▶ [Work instructions]: Find "Given: Open the" in the material, then return exactly the line containing it and all lines after it to the end, leaving out pictures.

▶ [Exercise inputs]:

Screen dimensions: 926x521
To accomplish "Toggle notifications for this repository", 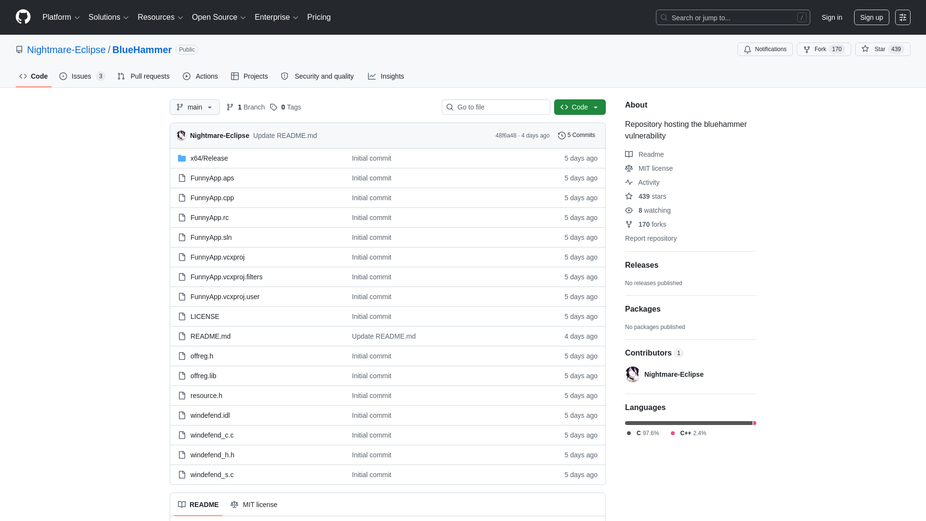I will pos(765,49).
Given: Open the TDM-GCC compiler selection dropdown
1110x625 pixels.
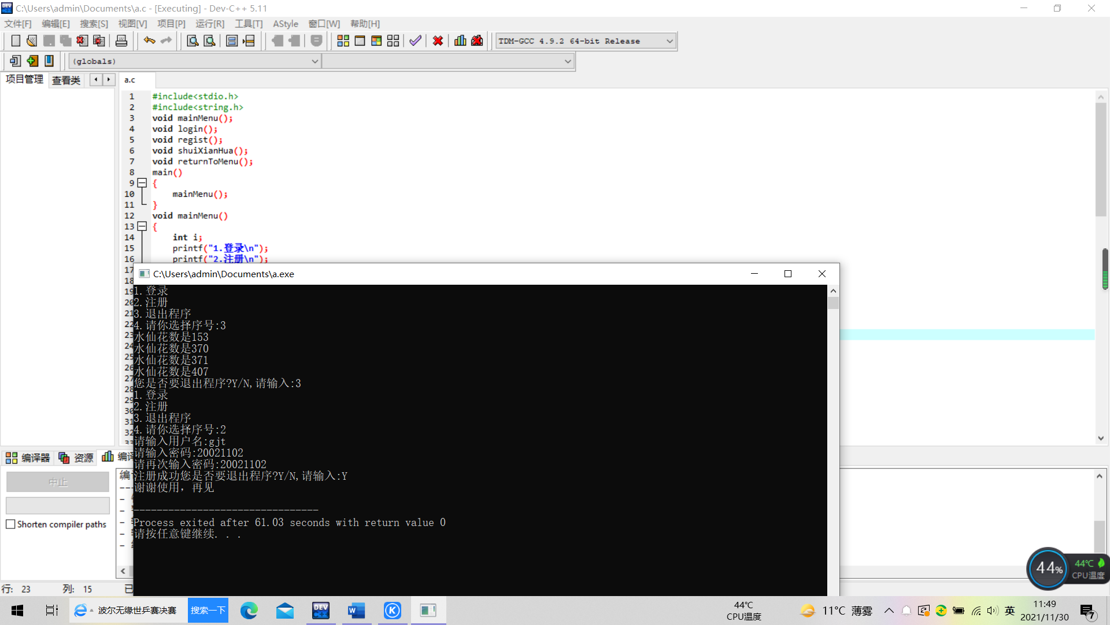Looking at the screenshot, I should [669, 41].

▶ [Result of this task]:
Given: Open the TDM-GCC compiler selection dropdown
1110x625 pixels.
Looking at the screenshot, I should [669, 41].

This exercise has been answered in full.